Abyss

11:20 PM

I am dreading from my situation right now. Past few months have been so ungrateful to me that I didn't know what I did to deserve this. Emptiness and sadness will be shy to be with me right now as I am becoming a person with nothing but a hollow heart waiting to be part of the soil where I came from. But, I know that is not how life should be walked upon. The journey is still long enough for me to give up, I must gather all my strength and endurance to take the long walk and not the shorter path. It would be unjustifiable for me to accumulate the talent and somehow wisdom that the great Lord has bestowed upon if I will just cross the forsaken path.
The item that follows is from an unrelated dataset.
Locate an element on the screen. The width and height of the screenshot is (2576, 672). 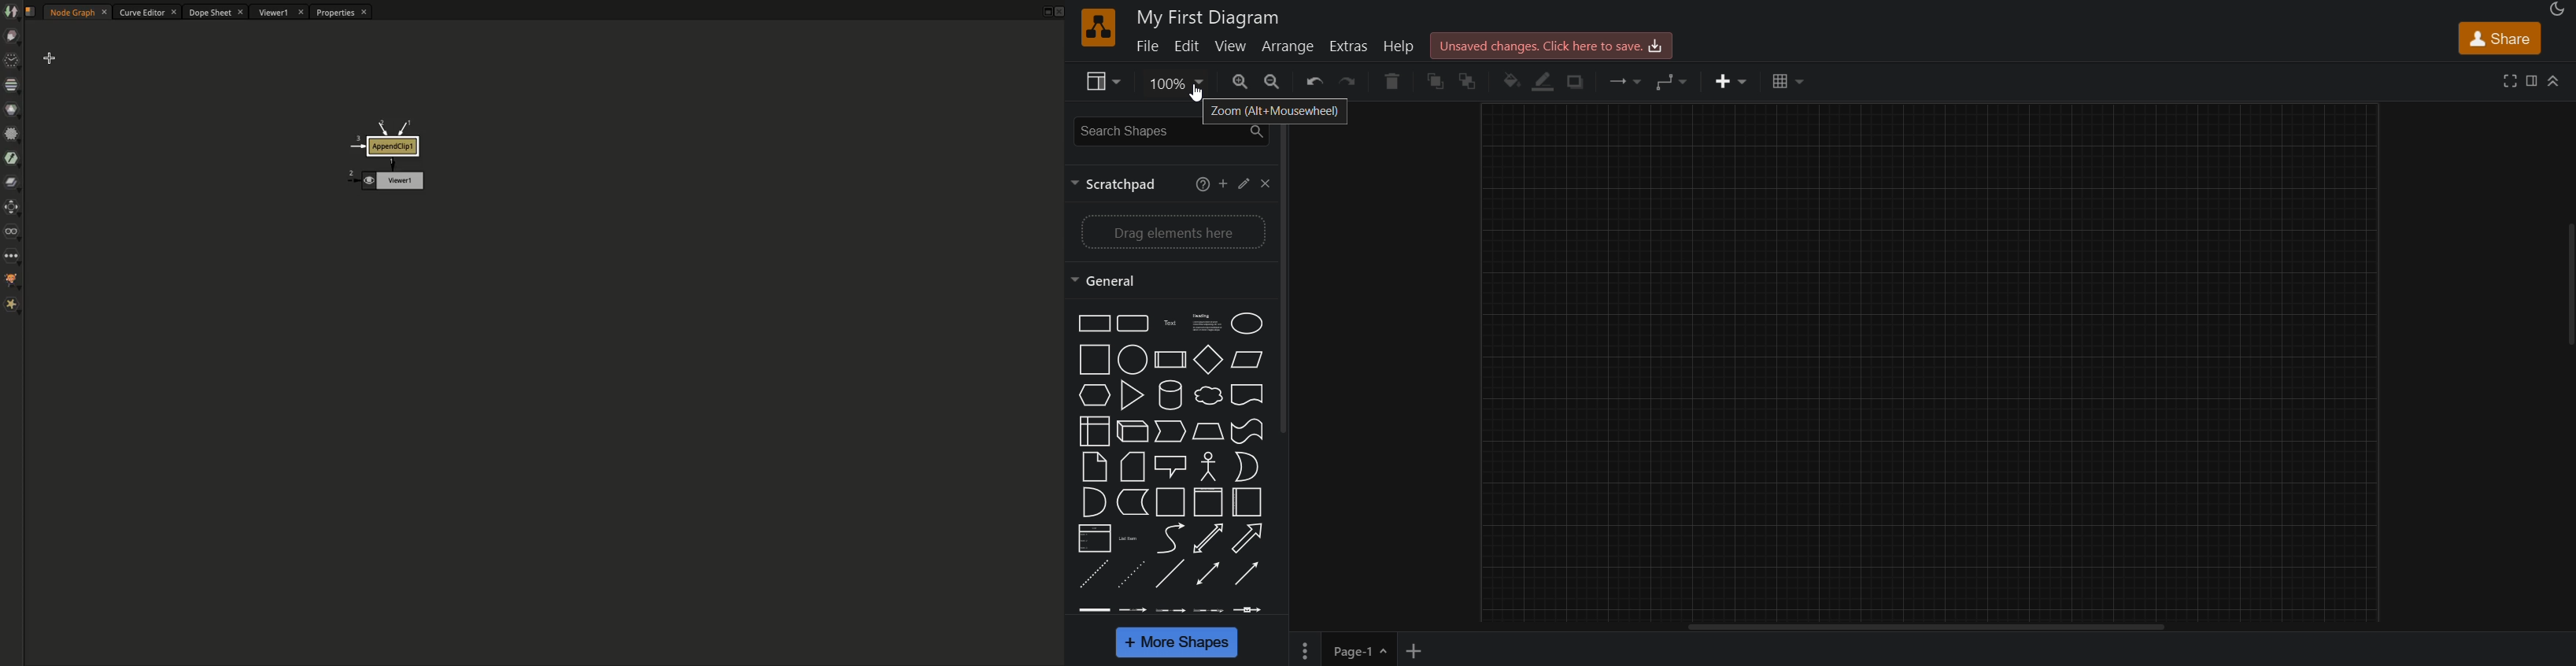
edit is located at coordinates (1246, 185).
Many have been tested, but only few were chosen, this is the test of faith that every man must endure; He walked through it, clenched it, savored it and tasted it with such compassion and hope. I must do the same, for it is only the way for me to bear it.

I believe, this is not the end of misfortunes, many is yet to come, I might collapse and stumble and worst, I may faint, for I am only a frivolous being with such a fickle heart. But hope should not escape me, for it is the tiny light that is helping me crawl with tiny little steps to seize the day that I shall come forward and be back to the light. For the meantime, I shall be prepared. I may be accustomed to the darkness today, but that shall not make me afraid, for as long as I know the feeling of beauty as I have seen it before, darkness will never be forever. As long as I am seeing such tiny light, I must not wave the white flag of defeat, I must know the value of sacrifice He endured, just to save His children out of this misery.

However, I am seeking You right now to let me see the tiny light, it is now a very small spot to me, that I don't even recognize. Give me an assurance that such will not wane, that such will never be out of my sight. Please be at my side and let Your light shine upon me and to my roots that has somehow frustrated me.